Adaptive Transform Encoding (ATC) uses a fast transformation (e.g. FFT) to split blocks of the speech signal into frequency bands, each of which is analyzed. The number of bits needed to code each transformation coefficient is adapted, depending on which frequency range is being encoded. Speech has different qualities for different frequencies, and we can take advantage of this knowledge [9]. Using this encoding, phone quality speech can be produced at 16 kbps, for a compression ratio of 4:1. This is more complicated than ADPCM, but not too complicated to produce significant delays.
The signal is analyzed to determine the most likely values of these parameters that would have produced this signal; these parameters are sent over the network. This is similar to the concepts behind transform encoding, in that parameters that characterize the signal are sent instead of the signal. It is unlike waveform encoding, since it is not applied to any signal, rather, it is known that the signal represents speech, and can be parameterized as such.
A speech signal using this method can compress speech down to 8 kbps, and even 4 kbps (16:1). The encoding causes a delay, since the signal analysis and parameter calculations are complex; however, the decoding does not present too much of a delay. The quality is not perfect; if the bit rate is too low, the speech sounds synthesized. The speech is recognizable, but the speaker is not. This is due to the fact that the mouth positions are modeled instead of the actual signal.
There are several different versions of TrueSpeech; the most common are TrueSpeech 8.5 and G.723 (which is ITU standard G.723). TrueSpeech 8.5 is a speech compression algorithm with relatively low complexity, with a 15:1 compression ratio and a MOS of 3.7. It can be encoded on a 486DX2 66 MHz machine and decoded on a 386 machine [11]. TrueSpeech G.723 is a higher complexity algorithm which includes Voice Activity Detection (VAD). This allows compression of the pauses in between words, increasing the compression ratio up to 35:1, with a MOS of 3.98 - almost phone quality. This requires higher computing power; at least a 60 MHz Pentium to encode and a 486DX 33 MHz to decode [11].
TrueSpeech is becoming the industry standard for videoconferencing and Internet telephony.
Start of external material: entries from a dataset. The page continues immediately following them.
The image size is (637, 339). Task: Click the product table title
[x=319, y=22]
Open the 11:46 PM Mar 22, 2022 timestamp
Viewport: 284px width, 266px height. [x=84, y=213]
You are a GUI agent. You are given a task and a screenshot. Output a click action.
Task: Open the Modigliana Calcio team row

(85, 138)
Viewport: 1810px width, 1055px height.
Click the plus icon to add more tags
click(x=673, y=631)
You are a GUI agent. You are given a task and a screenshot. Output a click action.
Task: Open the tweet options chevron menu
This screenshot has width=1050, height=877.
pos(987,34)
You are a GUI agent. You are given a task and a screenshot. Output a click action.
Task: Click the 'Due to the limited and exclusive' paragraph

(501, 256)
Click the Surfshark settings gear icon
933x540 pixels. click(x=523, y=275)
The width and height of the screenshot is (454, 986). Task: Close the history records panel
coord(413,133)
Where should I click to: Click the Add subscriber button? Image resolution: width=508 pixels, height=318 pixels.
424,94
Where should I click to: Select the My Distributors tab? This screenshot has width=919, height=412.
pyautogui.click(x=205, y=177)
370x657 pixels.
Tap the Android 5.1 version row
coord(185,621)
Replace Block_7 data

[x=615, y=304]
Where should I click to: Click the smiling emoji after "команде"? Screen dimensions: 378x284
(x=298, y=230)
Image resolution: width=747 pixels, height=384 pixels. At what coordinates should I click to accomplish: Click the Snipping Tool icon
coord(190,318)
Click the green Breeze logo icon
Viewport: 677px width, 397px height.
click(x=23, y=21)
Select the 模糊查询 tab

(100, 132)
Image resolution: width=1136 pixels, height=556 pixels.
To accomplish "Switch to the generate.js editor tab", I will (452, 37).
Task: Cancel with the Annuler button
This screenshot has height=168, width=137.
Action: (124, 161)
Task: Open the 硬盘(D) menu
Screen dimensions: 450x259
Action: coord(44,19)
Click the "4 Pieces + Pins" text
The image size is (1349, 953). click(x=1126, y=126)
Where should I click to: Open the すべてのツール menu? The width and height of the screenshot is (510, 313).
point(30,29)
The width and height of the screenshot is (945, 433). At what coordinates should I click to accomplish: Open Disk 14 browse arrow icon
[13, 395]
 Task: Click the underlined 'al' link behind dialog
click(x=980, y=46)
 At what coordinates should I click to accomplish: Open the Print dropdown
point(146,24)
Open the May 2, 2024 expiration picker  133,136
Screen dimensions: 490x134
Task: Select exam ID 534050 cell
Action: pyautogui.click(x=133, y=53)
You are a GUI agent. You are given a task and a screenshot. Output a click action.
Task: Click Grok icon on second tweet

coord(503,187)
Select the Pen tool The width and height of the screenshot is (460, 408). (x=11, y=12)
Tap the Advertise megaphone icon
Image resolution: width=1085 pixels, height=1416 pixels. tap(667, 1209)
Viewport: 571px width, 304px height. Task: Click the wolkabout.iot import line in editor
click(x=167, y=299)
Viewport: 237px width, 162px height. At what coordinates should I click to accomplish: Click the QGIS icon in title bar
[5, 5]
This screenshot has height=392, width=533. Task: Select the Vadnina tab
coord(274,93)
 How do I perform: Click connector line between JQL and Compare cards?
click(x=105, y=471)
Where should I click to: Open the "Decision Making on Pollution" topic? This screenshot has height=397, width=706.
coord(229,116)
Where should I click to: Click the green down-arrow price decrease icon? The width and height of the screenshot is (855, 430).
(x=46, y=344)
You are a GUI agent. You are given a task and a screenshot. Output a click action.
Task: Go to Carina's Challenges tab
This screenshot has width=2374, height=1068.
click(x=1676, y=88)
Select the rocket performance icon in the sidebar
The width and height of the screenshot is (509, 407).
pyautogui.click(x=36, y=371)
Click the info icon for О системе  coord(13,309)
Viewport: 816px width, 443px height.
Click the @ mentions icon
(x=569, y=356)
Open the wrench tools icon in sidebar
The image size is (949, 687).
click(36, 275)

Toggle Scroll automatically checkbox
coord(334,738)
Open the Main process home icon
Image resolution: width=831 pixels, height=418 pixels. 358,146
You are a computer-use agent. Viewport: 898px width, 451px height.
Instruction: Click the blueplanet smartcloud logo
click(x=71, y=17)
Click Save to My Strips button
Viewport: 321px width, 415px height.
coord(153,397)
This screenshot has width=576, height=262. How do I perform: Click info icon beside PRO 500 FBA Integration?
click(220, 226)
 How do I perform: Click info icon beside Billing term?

Many companies already use this product, including AT&T, Intel, Microsoft, Prodigy, VDOnet, and VocalTec [11]. TrueSpeech 8.5 is built into Windows 95 and Windows NT.
Compression involves various other techniques, including simple waveform encoding and more complex algorithms, such as modeling the human vocal tract. The former technique compresses the actual signal, just as it would any other waveform signal, using methods such as sending the error of the predicted signal (e.g. ADPCM), or sending parameter about the signal (e.g. ATC). The latter technique uses the information we have about how humans produce speech to represent the signal as a set of parameters, which takes fewer bits to encode.
Due to the compression techniques used, perfect quality is never achieved. However, the quality may be extremely close to telephone quality, using the best algorithms on an uncongested network. Other drawbacks include a delay in receiving the signal, and restrictions on what software is used. Because of the great savings on long-distance phone calls, it is likely that many of these drawbacks can be overlooked. It remains to be seen whether or not local phone companies will therefore begin to charge more for this service, and how much an individual will be affected. As for now, Internet phone is an extremely cheap way to talk long-distance.